*** Opening Entries shown ***
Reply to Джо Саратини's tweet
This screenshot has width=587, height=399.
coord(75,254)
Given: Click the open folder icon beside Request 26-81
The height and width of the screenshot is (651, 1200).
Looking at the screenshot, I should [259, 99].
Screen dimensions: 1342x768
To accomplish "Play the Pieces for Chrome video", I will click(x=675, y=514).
*** Closing Entries shown ***
*** Opening Entries shown ***
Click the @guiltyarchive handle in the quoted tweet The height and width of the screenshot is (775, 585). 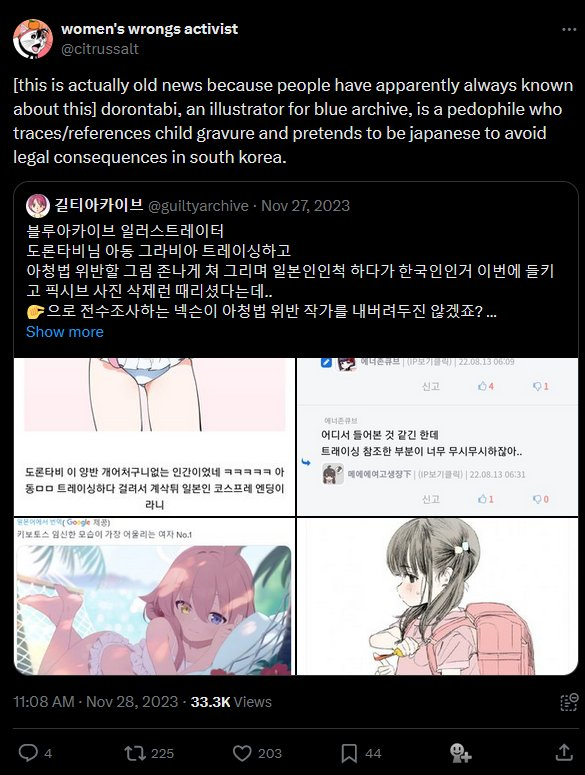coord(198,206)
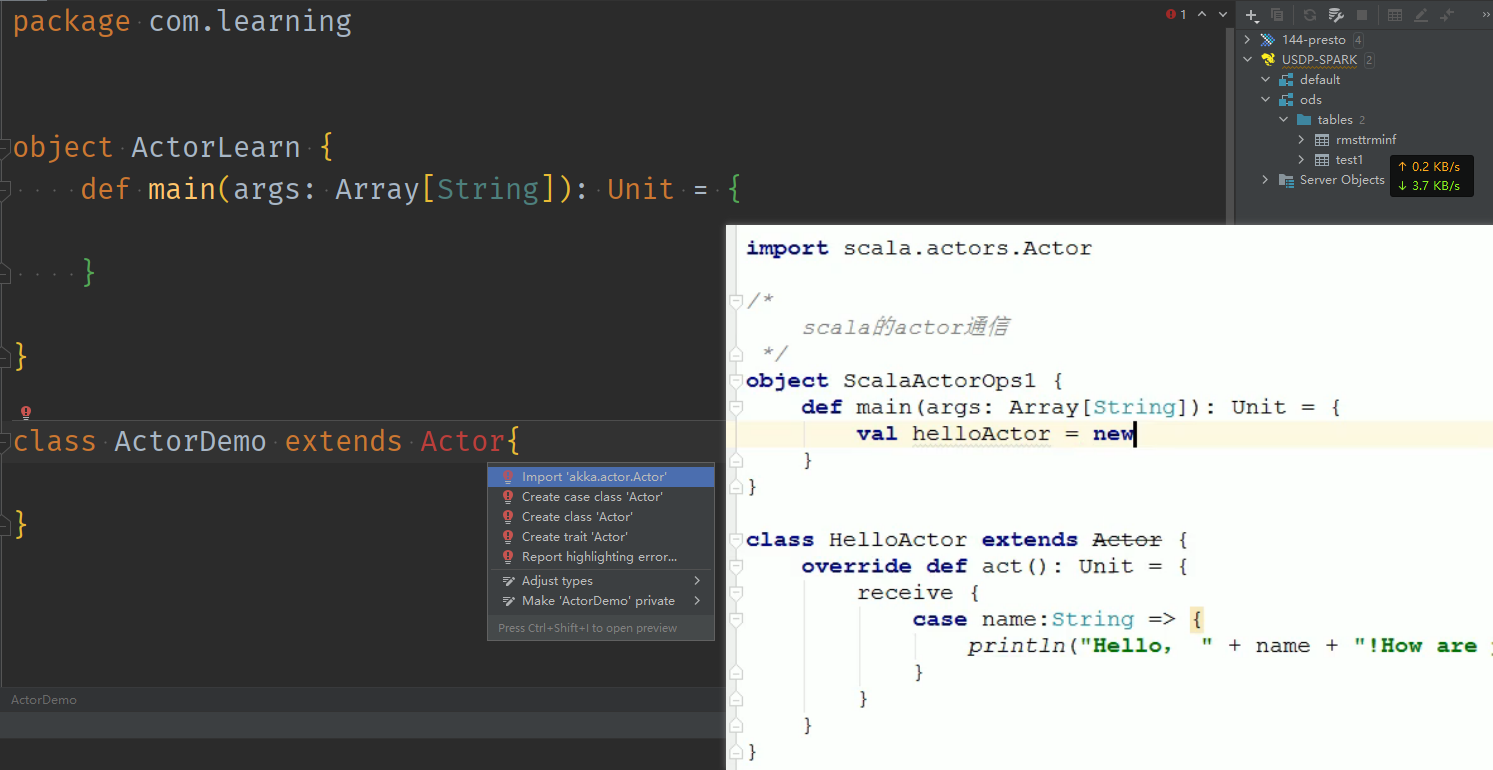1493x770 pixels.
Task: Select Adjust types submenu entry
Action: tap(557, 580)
*** Closing Entries shown ***
*** Opening Entries shown ***
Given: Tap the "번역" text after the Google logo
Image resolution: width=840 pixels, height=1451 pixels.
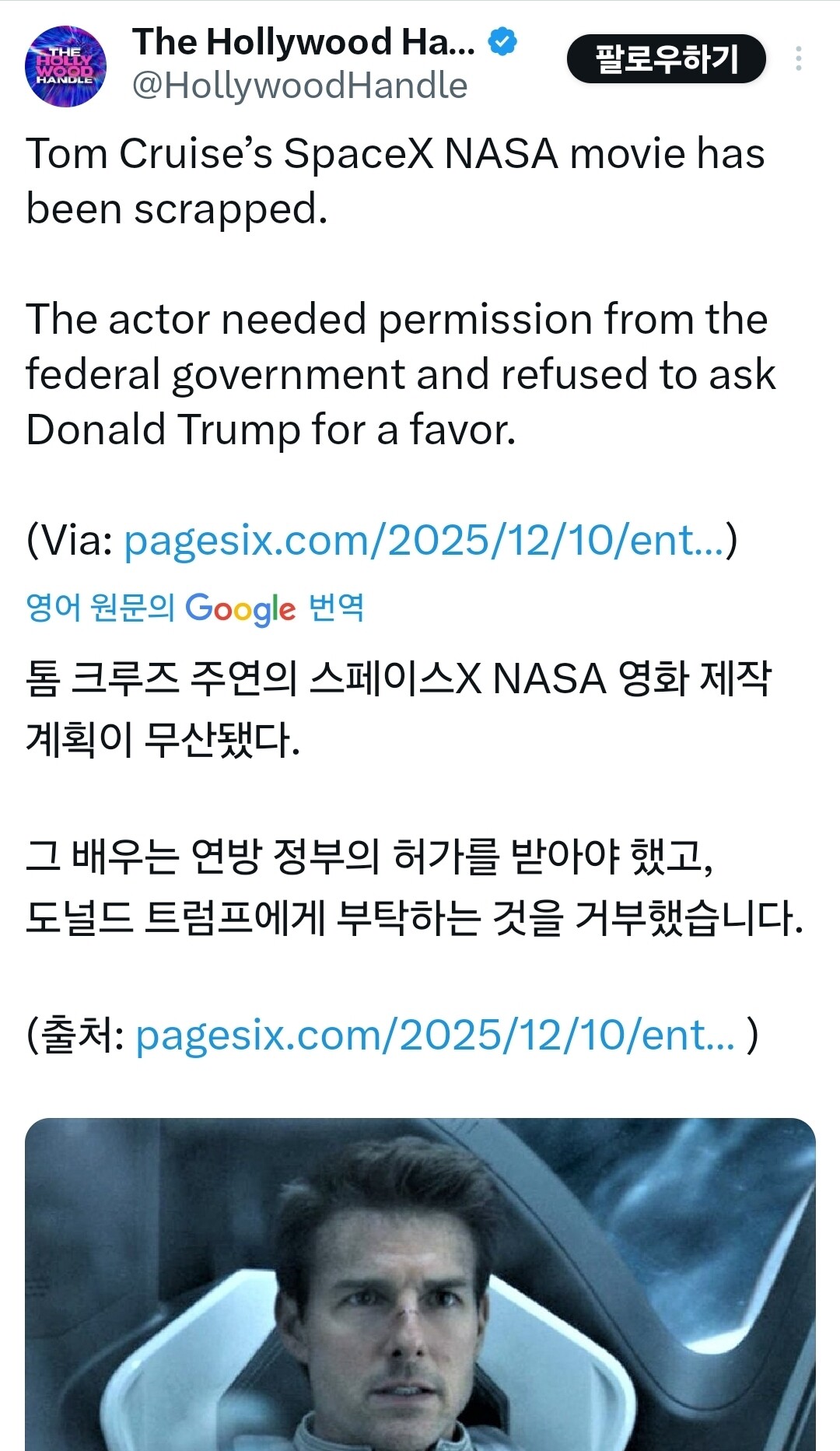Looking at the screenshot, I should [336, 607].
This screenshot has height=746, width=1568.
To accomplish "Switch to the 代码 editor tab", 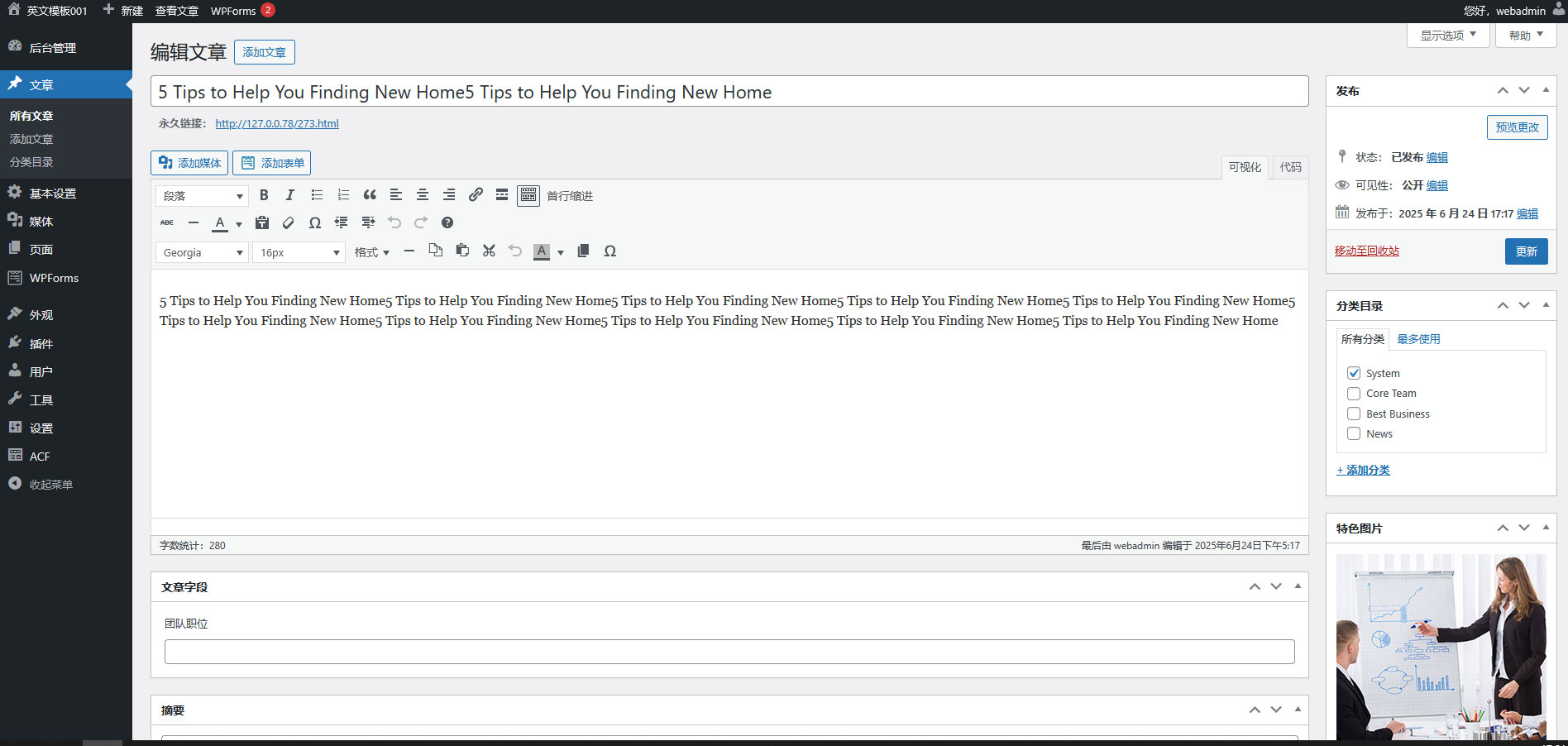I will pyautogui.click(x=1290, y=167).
*** Closing Entries shown ***
Please show every line of the entries above that contains the word "Given".

Given: Click the open folder icon beside Request 26-81
Given: Tap the "번역" text after the Google logo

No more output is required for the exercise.